Safety and Cleanliness

  • Bathroom floor is so sticky you have to use most of the towels as a set of stepping stones. 5 points.
  • Lift to top floor room works fine, but stairs are out of order (due to a 10 ft gap half way down.) 10 points.
  • Glass shower door detaches from hinges and falls into bath. 10 points.
  • You have to stand in sewage while conducting your own emergency repair on the toilet. 5 points, add another 5 for every star claimed by the hotel (30 points possible and observed in practice).
  • French windows open onto a shared balcony. Lock doesn’t work, but they give you a length of broom-handle to jam into the frame when you leave the room. 5 points.
  • Wardrobe top collapses inwards under weight of discarded pornography. 5 points, but at least it gave me something to read.

Sleep Prevention

There is one UK hotel chain which promises you a good night’s sleep, or your money back. While I don’t think the rest actually have the opposite intention, it’s sometimes easy to become suspicious.

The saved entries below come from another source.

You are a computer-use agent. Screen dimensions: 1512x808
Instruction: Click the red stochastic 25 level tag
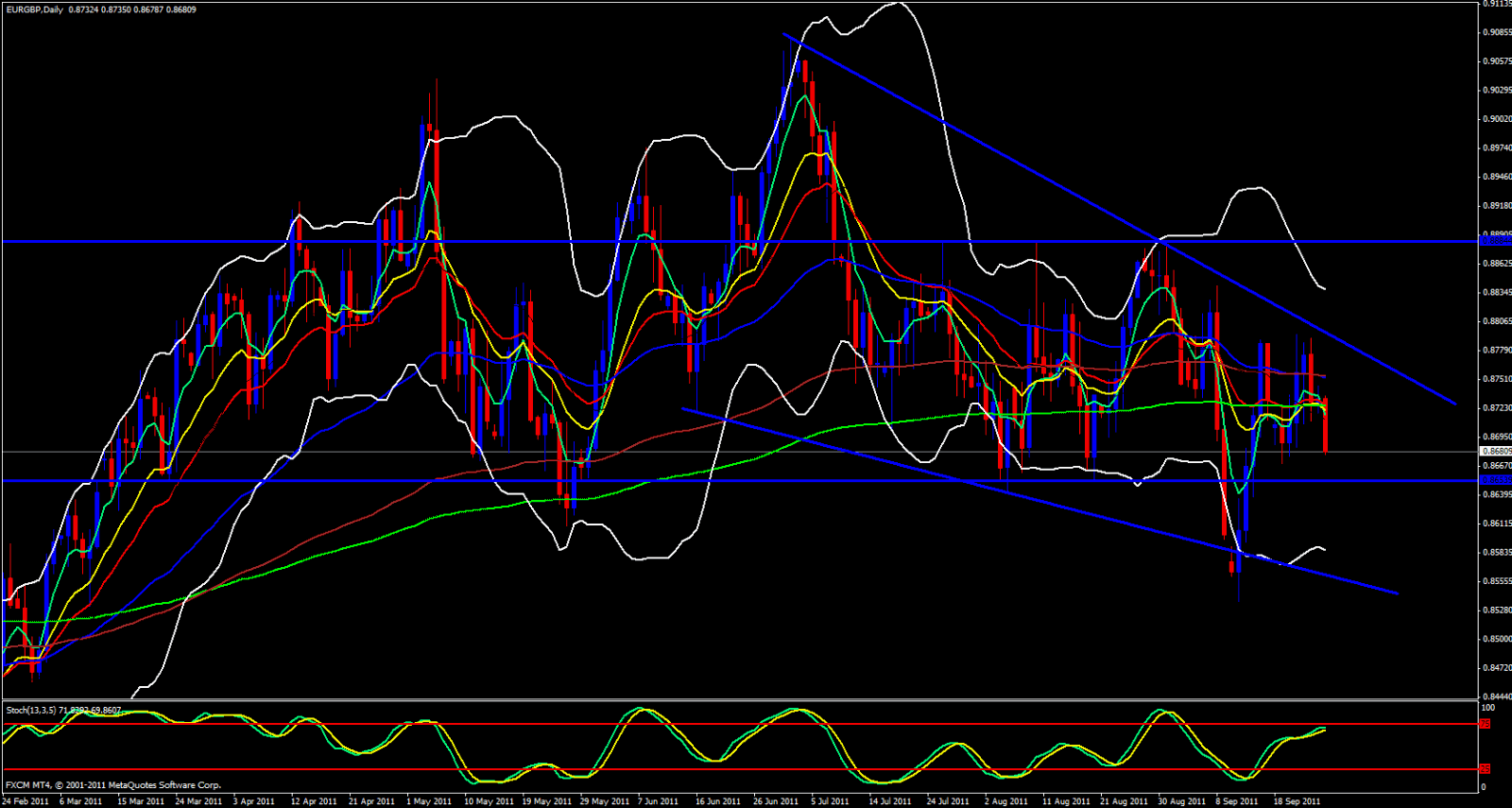(1485, 769)
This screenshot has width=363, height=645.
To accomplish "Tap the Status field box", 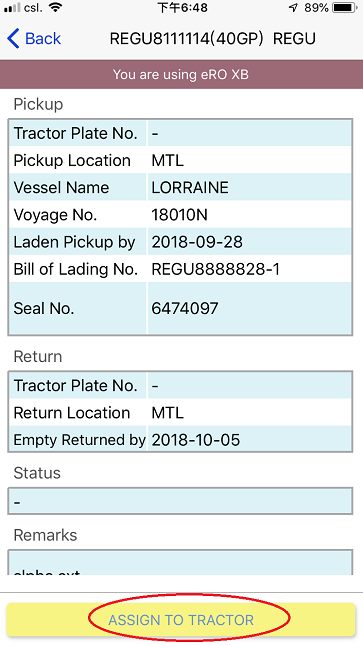I will (x=180, y=501).

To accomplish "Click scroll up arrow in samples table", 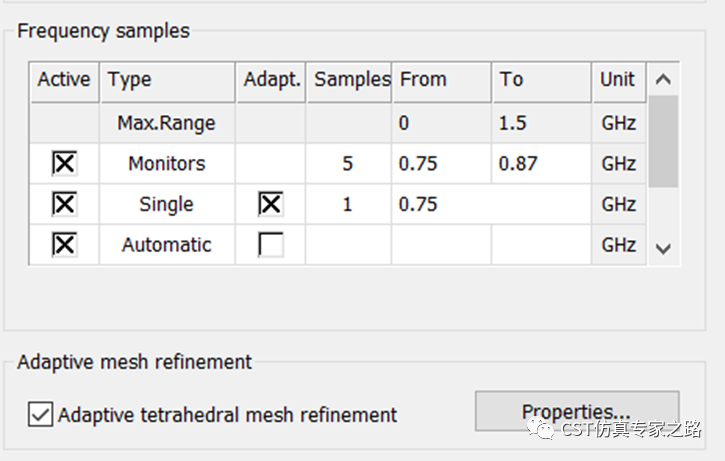I will (x=663, y=79).
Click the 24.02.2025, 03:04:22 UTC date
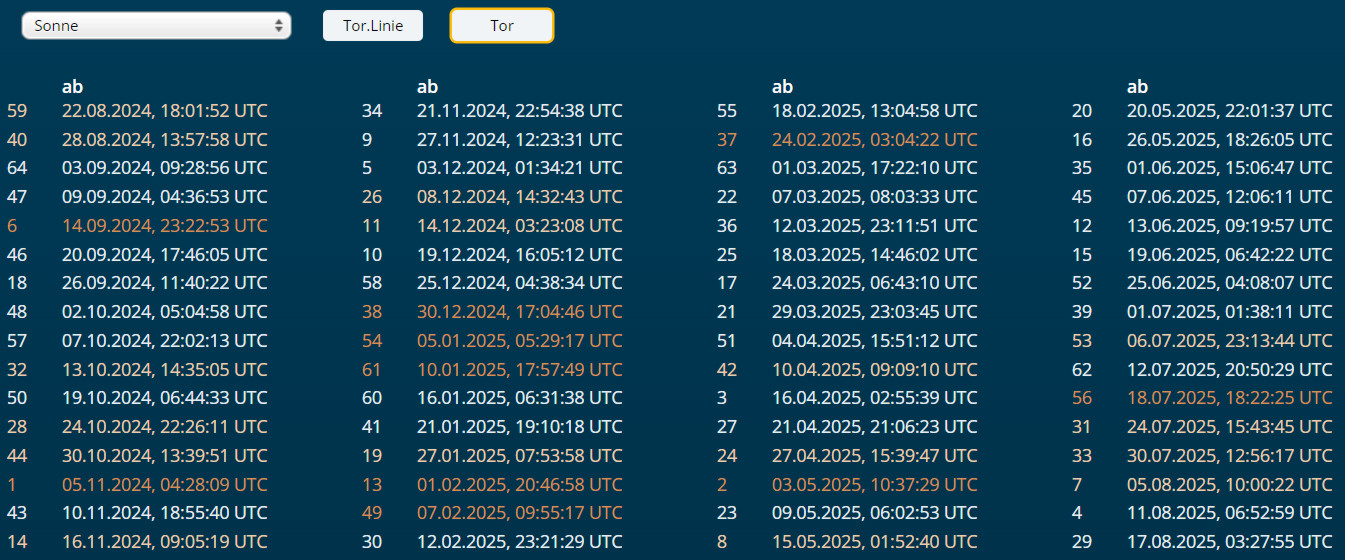Viewport: 1345px width, 560px height. pos(874,140)
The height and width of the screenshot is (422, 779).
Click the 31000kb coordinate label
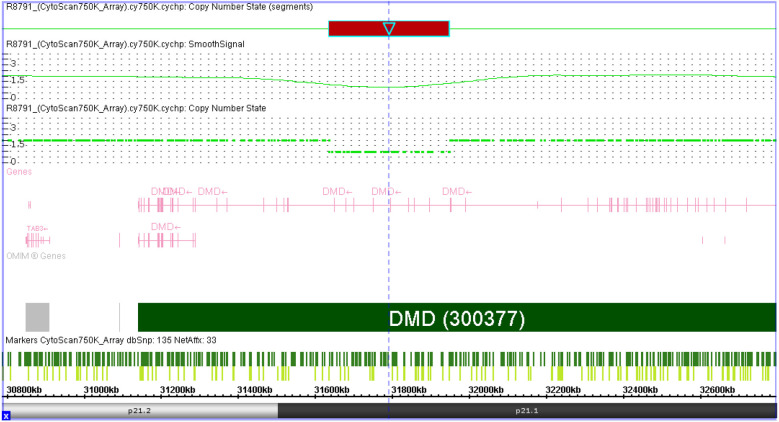pyautogui.click(x=101, y=390)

  • Freight trains pass about 50m to the rear of the hotel every 15 minutes throughout the night, each sounding their horn several times. 20 points. (Hint: never stay at “The Old Station Hotel”, just in case the line is now a major high-speed trunk, and be very, very afraid if there’s a bowl of free earplugs at reception.)
  • Attractive chalet has a solid base and sides, but the roof is a weird double canvas affair. In any breath of wind over Beaufort Scale level 1 it whips, creaks, groans, snaps and pops vigorously. 15 points (Be very, very afraid if there are free earplugs in the soap dish.)
  • Tiny boats power past the hotel throughout the night, single-cylinder engines going full chat. 15 points.
  • Ice machine makes a noise like a road-mender’s pneumatic drill, at random points throughout the night. 10 points.
  • Double/triple glazing on 7th floor room proves insufficient to keep out noise of drunk Irishman in the street. 10 points.
  • Fire alarm goes off at about 4am, and Sod’s law it’s well below freezing with snow on the ground at the muster point. To add insult to injury there are two chaps still in suits each with a pint of beer in their hands. 10 points. Add 10 for each occurrence if this happens more than once at the same hotel…
  • Earthquake. In Warwickshire. OK, that wasn’t the hotel’s fault, but it was about a week after the last fire alarm… 10 points.

In Summary

Some of these are amusing, some very frustrating. Several are severe enough to lose the customers a night’s sleep, when that has to be the most basic provision from a hotel. A couple have forced us to abandon the hotel and go elsewhere, even though we’ve already paid. A few are operational rather than design errors, or genuinely beyond the hotelier’s control. But the others represent sheer failure to think hard enough about the poor old customer’s experience, either through plain ignorance, or where some notion of “style” has trumped the very necessary substance of such provision.

The necessity for good design applies in many spheres. And good design, a good user experience, is about making things work, not look pretty.